Patient-derived tumor xenografts (PDXs) are a powerful tool for drug discovery and screening in cancer. However, current studies have led to little understanding of genotype mismatches in PDXs, leading to massive economic losses. Here, we established PDX models from 53 lung cancer patients with a genotype matching rate of 79.2% (42/53). Furthermore, 17 clinicopathological features were examined and input in stepwise logistic regression (LR) models based on the lowest Akaike information criterion (AIC), least absolute shrinkage and selection operator (LASSO)-LR, support vector machine (SVM) recursive feature elimination (SVM-RFE), extreme gradient boosting (XGBoost), gradient boosting and categorical features (CatBoost), and the synthetic minority oversampling technique (SMOTE). Finally, the performance of all models was evaluated by the accuracy, area under the receiver operating characteristic curve (AUC), and F1 score in 100 testing groups. Two multivariable LR models revealed that age, number of driver gene mutations, epidermal growth factor receptor (EGFR) gene mutations, type of prior chemotherapy, prior tyrosine kinase inhibitor (TKI) therapy, and the source of the sample were powerful predictors.
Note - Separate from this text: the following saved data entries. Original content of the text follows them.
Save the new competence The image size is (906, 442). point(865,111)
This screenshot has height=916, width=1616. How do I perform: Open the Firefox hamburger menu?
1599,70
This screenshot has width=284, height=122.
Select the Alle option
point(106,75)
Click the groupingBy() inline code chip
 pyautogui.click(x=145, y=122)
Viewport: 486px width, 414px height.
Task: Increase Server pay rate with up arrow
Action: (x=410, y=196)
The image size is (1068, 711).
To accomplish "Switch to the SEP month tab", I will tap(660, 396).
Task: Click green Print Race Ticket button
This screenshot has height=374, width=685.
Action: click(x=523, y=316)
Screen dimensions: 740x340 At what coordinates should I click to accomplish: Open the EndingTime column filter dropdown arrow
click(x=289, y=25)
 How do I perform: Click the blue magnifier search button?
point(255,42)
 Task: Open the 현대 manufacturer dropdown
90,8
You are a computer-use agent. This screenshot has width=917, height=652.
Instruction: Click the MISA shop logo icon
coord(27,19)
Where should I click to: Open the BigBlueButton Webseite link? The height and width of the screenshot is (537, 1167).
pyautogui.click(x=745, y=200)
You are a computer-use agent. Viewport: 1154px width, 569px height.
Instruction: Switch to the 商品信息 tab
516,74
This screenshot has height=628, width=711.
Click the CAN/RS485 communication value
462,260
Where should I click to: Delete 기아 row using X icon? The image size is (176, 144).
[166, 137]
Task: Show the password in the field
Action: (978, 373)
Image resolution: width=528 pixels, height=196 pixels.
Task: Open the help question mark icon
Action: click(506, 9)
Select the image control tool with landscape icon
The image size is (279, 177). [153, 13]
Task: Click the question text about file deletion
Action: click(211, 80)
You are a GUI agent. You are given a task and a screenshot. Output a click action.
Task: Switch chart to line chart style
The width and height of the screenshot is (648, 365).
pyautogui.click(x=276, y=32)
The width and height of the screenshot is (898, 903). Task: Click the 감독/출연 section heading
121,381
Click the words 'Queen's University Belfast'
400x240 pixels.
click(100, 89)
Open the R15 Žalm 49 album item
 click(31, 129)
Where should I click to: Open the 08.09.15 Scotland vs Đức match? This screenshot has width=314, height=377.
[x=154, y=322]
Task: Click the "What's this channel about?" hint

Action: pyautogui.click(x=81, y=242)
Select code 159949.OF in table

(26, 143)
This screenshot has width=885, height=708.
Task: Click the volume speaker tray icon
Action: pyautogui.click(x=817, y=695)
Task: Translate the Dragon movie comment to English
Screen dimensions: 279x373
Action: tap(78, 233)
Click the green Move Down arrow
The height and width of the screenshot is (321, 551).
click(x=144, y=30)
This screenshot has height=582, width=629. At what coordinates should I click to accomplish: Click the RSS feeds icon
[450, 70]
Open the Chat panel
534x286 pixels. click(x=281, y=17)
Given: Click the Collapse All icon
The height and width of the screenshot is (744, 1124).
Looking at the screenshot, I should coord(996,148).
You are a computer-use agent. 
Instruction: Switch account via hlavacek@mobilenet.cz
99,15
Moreover, CatBoost (mean accuracy = 0.960; mean AUC = 0.939; mean F1 score = 0.908) and the eight-feature SVM-RFE (mean accuracy = 0.950; mean AUC = 0.934; mean F1 score = 0.903) showed the best performance among the algorithms. Meanwhile, application of the SMOTE improved the predictive capability of most models, except CatBoost. Based on the SMOTE, the ensemble classifier of single models achieved the highest accuracy (mean = 0.975), AUC (mean = 0.949), and F1 score (mean = 0.938). In conclusion, we established an optimal predictive model to screen lung cancer patients for non-obese diabetic (NOD)/Shi-scid, interleukin-2 receptor (IL-2R) γnull (NOG)/PDX models and offer a general approach for building predictive models.